Lorsque quelqu’un qui produit par exemple le coton dit qu’il a produit 5 hectares pour 4 tonnes, cela veut dire qu’il a eu 800 kg à l’hectare. Si cette personne a un coût de production de 250 000 FCFA par exemple à l’hectare, il gagne 40 000 à 50 000 FCFA à l’hectare sur l’année. S’il doit dégager tout ce qu’il a dépensé et ses efforts personnels, le paysan dit qu’il roule à perte. Je suppose qu’il est à 30 000 FCFA quand on fait la somme, cela fait 150 000 F CFA. Ce qui veut dire que c’est son bénéfice annuel. Que peut faire un homme avec 150 000 FCFA en un an ?

D’année en année, on clochardise les paysans, on les rend plus pauvres et on les rend plus vulnérables.

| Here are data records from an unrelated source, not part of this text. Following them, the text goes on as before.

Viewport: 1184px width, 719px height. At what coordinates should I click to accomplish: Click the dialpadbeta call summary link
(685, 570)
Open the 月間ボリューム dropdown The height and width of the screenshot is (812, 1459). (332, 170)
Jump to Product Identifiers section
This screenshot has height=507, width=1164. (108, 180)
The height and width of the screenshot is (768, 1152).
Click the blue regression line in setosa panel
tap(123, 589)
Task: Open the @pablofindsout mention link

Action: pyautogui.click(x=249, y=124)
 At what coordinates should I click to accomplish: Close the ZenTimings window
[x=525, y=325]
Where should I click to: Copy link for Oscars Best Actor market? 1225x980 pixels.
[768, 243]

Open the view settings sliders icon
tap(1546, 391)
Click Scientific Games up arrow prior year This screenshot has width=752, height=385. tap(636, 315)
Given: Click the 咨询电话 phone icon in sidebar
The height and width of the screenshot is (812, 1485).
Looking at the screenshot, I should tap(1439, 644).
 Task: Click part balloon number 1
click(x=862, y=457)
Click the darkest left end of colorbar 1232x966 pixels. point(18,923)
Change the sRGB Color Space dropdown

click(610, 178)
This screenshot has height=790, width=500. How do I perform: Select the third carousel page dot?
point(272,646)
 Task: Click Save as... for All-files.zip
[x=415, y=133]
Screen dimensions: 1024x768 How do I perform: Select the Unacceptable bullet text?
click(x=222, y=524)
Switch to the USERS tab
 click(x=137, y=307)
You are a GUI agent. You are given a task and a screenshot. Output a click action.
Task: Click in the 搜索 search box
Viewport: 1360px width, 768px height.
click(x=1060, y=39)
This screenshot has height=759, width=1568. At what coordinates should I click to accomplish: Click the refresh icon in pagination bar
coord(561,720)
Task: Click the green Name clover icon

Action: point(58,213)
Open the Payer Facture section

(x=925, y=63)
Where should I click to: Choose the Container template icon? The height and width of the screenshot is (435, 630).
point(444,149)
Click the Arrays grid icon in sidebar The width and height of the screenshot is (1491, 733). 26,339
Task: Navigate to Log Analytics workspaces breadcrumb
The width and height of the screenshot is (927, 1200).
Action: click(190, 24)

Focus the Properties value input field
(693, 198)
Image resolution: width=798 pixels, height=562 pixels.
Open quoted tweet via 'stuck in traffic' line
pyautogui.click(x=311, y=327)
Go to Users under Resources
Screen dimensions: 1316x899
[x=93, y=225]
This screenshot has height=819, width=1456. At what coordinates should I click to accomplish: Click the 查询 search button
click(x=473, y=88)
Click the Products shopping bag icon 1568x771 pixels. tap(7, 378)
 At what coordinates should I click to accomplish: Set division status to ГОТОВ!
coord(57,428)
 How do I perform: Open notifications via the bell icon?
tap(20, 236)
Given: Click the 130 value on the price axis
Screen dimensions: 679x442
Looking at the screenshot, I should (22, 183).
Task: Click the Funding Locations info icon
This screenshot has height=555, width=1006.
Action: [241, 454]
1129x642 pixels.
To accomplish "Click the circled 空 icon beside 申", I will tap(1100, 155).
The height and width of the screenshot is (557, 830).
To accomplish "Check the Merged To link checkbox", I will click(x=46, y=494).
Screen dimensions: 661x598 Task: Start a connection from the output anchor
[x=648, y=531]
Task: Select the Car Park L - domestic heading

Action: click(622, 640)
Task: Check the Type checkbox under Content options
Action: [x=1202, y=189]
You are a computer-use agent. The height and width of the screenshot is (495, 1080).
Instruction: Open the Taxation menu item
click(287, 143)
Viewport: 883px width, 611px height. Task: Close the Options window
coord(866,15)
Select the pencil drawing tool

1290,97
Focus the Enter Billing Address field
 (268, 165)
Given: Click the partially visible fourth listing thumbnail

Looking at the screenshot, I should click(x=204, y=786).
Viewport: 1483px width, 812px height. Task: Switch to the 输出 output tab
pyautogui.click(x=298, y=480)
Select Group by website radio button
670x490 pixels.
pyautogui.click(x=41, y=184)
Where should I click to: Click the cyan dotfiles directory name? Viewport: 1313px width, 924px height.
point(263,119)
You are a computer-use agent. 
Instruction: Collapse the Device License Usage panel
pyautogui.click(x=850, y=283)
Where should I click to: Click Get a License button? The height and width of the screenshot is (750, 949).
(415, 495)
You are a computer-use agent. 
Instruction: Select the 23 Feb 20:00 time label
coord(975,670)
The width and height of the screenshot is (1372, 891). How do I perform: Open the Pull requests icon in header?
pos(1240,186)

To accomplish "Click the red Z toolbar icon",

Et comme ils sont déjà habitués à la production, il leur est difficile d’abandonner. Je crois qu’il faut dialoguer et j’invite surtout le gouvernement à aller vers les producteurs. Qu’est-ce qui s’est passé pour que le producteur abandonne une partie de sa production de coton pour aller vers le soja ? Il faut régler ça. Et cela ne peut pas être réglé par la violence ni par les taxes. Je mets l’accent sur la négociation, parce que si les paysans abandonnent la production, je crois que notre économie va prendre un coup et nous risquons d’avoir la famine dans le pays. Nous refusons aujourd’hui que nos produits sortent, demain les autres aussi sont en mesure de refuser d’envoyer leurs produits chez nous. Étant entendu qu’on ne peut pas vivre en autarcie, qu'on doit s'auto-suffire, je crois qu’on doit négocier de tous les côtés pour qu’on ait plus ces problèmes.